23 September 2023

Digital Technology Guru

Digital Technology Guru Reviews

Russia’s Luna 25 Spacecraft Enters Lunar Orbit, Sets Goal for South Polar Region Landing

2 min read
Russia’s Luna 25 Spacecraft Enters Lunar Orbit, Sets Goal for South Polar Region Landing

Russia’s Luna 25 spacecraft has successfully entered orbit around the Moon less than a week after its launch. The spacecraft, launched on August 11, 2023, is set to land in the south polar region next week, making it the first-ever mission in modern Russian history to conduct scientific research on the Moon. The last Soviet lunar landing mission was in 1976.

The decision to explore the lunar south polar region is driven recent remote lunar studies that have shown distinct differences in conditions compared to previously examined areas. Notably, the polar regolith (the top layer of soil) appears to have a high content of volatile compounds, including water ice. This region holds immense research potential as it is believed to contain remnants from earlier epochs in the solar system’s evolution.

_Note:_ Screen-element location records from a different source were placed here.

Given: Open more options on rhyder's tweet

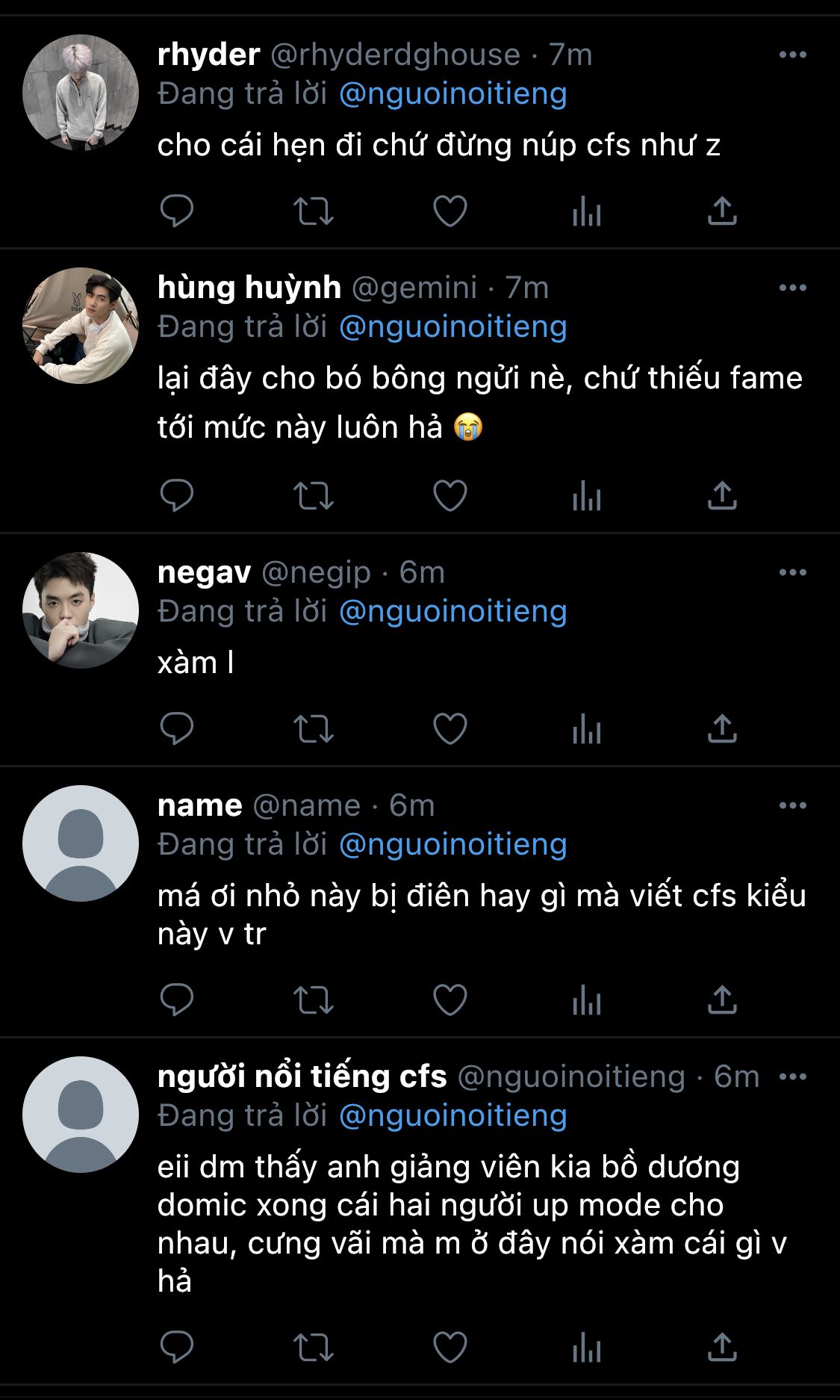Looking at the screenshot, I should (x=792, y=55).
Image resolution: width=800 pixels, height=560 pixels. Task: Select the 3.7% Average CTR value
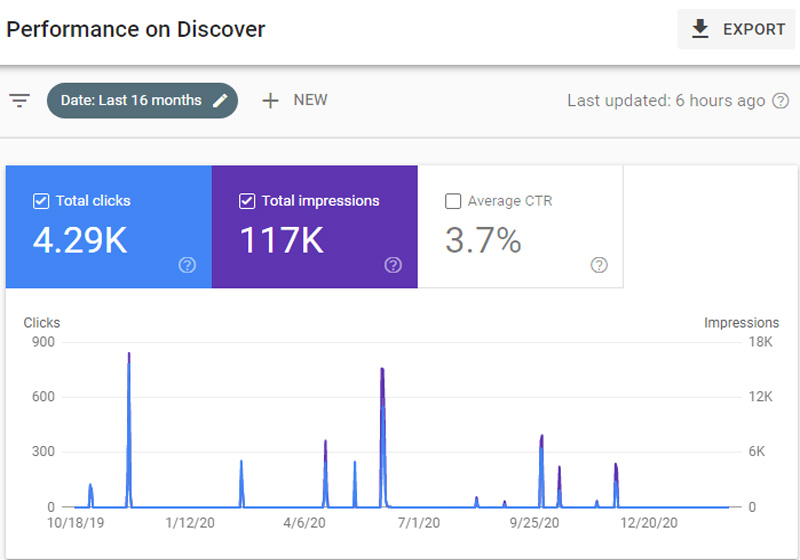pos(483,241)
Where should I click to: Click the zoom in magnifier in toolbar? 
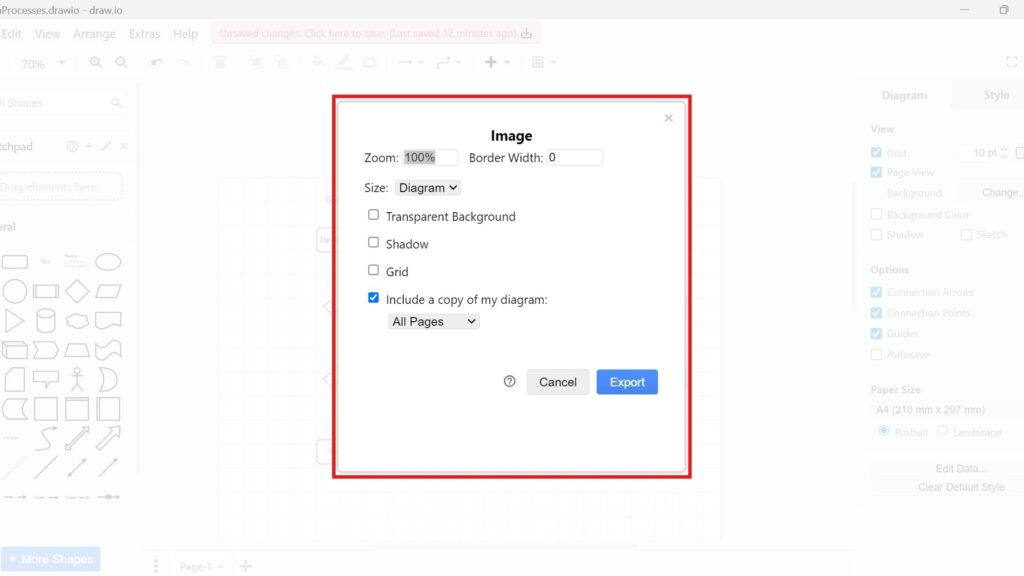tap(96, 63)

Other countries are also focused on lunar exploration in this region. NASA’s Artemis program aims to send several robotic landers to the south polar region in the coming years, eventually leading to human missions. China also has plans for lunar exploration in the same area. Additionally, India’s Chandrayaan-3 lander, currently in lunar orbit, is expected to touch down in the south polar region August 23.

The Luna 25 mission’s primary objectives include analyzing the lunar exosphere, investigating the surface layer of the south polar region, and advancing landing and soil analysis technologies. The spacecraft is equipped with a range of scientific instruments for these tasks, including a laser mass spectrometer, a neutron and gamma detector, an infrared spectrometer, a dust monitor, an ion energy-mass analyzer, a service television system, a lunar manipulator complex, and a scientific information control unit.

The Luna 25 spacecraft weighs 3,540 pounds, with the scientific instruments contributing to 66 pounds of that weight. The spacecraft’s landing procedure will follow the approach used previous Soviet lunar missions, involving a low polar orbit around the Moon and a deceleration and vertical descent.